The ‘revolution’ could feasibly spread north to the rest of the continent, where learners get little respite
STUDENTS across South Africa are demonstrating against proposed fees increases at the country’s universities, but also for wider reform, in protests that threaten to ground activities at many of the institutions.
The students say higher fees will further disadvantage black learners in Africa’s most advanced economy who had little access to universities during decades of white apartheid rule, even as the varsity administrators counter that without bigger subsidies from the government they have no option but to raise fees to maintain academic standards.
With the popular Twitter hashtag #FeesMustFall, it is an affordability struggle that would resonate on the continent. In March, students at Makerere University, Uganda’s oldest and most prestigious, went on strike, protesting a demand by administrators that they pay up all fees due before they were allowed to learn and sit tests.
Under pressure, the institution extended its payment deadline but the rioting students said this was not sufficient. “We shall fight until the last drop of blood because the two weeks are not enough for our parents to clear the millions” the private Daily Monitor quoted Joseph Asiimwe, a second year student of computer sciences, as saying at the time.
The Makerere students’ concerns would reflect the steep cost of universities in Africa, where high levels of poverty see many struggle to raise tuition and school sustenance fees.
This is despite the continent’s growth continuing to be held up as an African success story—suggesting the benefits are still yet to trickle down to individual pockets.
Even then, demand for higher education on the continent remains brisk. There are an estimated 2,500 institutions of higher learning in Africa, but less than 1,000 of these are universities.
In 1991, Africa had only 2.7 million students, by the end of this year projections are of 18-20 million students, according to the World Bank. Despite this the African Union projects that only 10% of Africans have enrolled for tertiary education.
But in addition to underinvestment in physical infrastructure such as new institutions, the cost of attending is the main impediment.
Makerere for example charges the highest fees of any public institution in the East African country, at $1,014 annually for the Bachelor of Medicine course.
Architecture, another of the professional courses that are among the most expensive in universities everywhere, costs $1,510 per year at the private Uganda Martyrs University.
These figures exclude accommodation, food and other expenses, which can often reach the same levels.
In neighbouring Kenya, the most expensive course at a public university is dental medicine, for which the University of Nairobi charges about $1,940 for the first year, and $5,200 every year thereafter in tuition fee, according to its website. An economics course here would cost an average of $1,200 a year.
The top player in the country’s robustly growing private university scene, the United States International University-Africa, charges an average of $4,145 per year, which includes tuition, room and board, or $2,090 to learn only.
Nigeria’s most expensive institutions include the American University of Nigeria, which charges an average $15,000 all-inclusive annually ($8,000 tuition only), and the church-run Babcock University, which charges up to $3,800 in tuition fees annually, or up to $9,000 all expenses.
The University of Lagos charges about $600 per year in tuition fees, while Obafemi Awolowo University charges between $530 and $536. Both are public institutions.
‘Lowest in Africa’
The latter, in raising fees last year, said previous amounts—which were at an average $80 per semester including board, had been the lowest in the Nigerian university system, and “the most ridiculous in the entire tertiary educational system in Africa”.
The University of Ghana’s most expensive course comes with a $1,277 bill, or $320 if you secure a subsidy, but this is not inclusive of meals and accommodation.
One of the country’s top private universities, Ashesi, will cost you up to $9,000, including food and board, and $7,000 for classes only.
The University of Cape Town, one of South Africa’s more expensive public higher education institutions, charges a median of $4,300 in tuition fees.
The University of Kwazulu-Natal, which saw protests in February as students demanded more financial aid, charges a median $3,100 a year, including board.

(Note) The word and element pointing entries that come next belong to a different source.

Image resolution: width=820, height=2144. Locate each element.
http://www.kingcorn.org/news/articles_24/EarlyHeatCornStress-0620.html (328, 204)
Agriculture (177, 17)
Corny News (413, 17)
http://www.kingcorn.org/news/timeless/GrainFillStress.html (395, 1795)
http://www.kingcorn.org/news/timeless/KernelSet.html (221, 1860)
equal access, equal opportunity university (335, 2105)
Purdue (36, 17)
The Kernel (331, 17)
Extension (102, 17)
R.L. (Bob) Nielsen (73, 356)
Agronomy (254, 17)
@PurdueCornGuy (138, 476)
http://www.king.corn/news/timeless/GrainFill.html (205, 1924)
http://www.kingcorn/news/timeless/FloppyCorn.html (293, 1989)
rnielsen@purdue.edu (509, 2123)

In Egypt, the American University of Cairo will charge you a median $17,000 in tuition for the first year. Fees here can reach an eye-popping $32,000 in tuition fee only for international students annually.

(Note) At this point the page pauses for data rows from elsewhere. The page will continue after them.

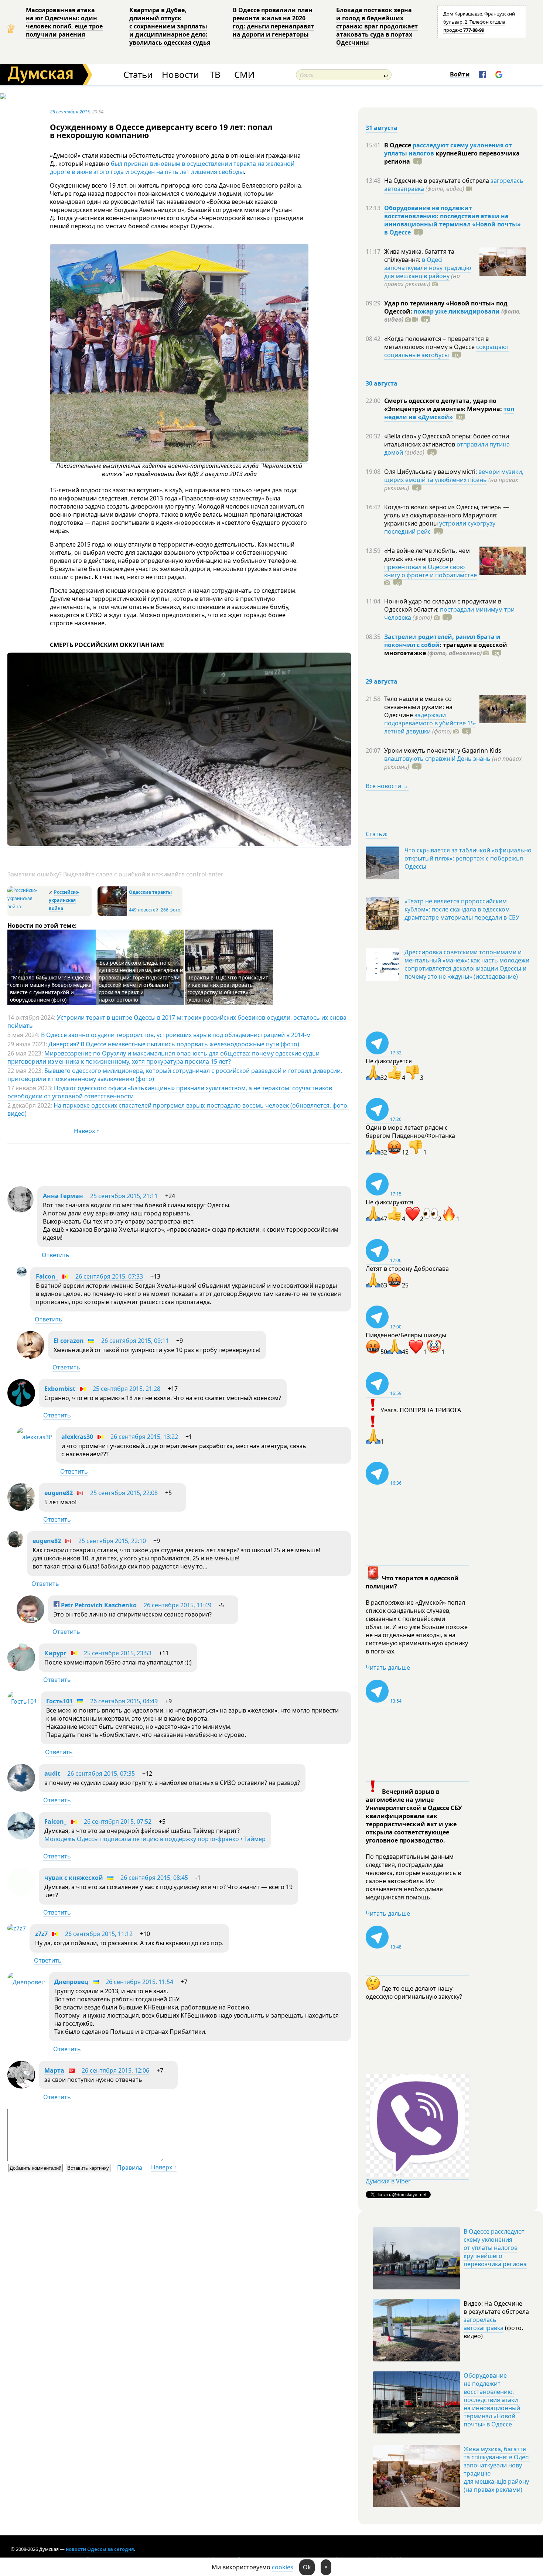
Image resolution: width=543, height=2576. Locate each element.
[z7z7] (16, 1928)
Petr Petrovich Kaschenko (98, 1605)
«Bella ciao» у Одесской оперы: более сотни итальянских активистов (446, 440)
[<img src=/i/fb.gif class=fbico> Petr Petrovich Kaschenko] (30, 1621)
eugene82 (58, 1493)
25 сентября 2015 (70, 111)
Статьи (138, 74)
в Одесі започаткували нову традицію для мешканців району (427, 268)
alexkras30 (77, 1437)
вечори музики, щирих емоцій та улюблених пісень (453, 476)
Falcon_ (47, 1276)
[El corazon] (30, 1356)
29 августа (381, 681)
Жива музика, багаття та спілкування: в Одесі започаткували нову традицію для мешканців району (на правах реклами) (497, 2469)
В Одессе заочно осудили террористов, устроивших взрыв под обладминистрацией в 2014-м (176, 1035)
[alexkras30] (34, 1437)
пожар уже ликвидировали (457, 311)
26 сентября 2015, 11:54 (139, 1982)
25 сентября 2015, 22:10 (112, 1541)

Evidently, public universities charge considerably less, making them a lifeline for many students from humbler backgrounds and informing the opprobrium on the continent over fee rises.
But significantly, many private institutions, especially in the developed world, tend to sit on endowments and can offer financial aid packages that soften out tuition fee hikes.
But students in African public universities, which have the least global spending by the government on higher education, and whose most successful individuals and companies rarely give back to their alma mater or look to invest in human talent, can only look on enviously. And hit the streets.
Editor’s note: The figures in the article, including in the infographic, derive from a Mail & Guardian Africa piece on the issue done earlier this year. As such they were correct as at March 16, 2015, but may since have changed.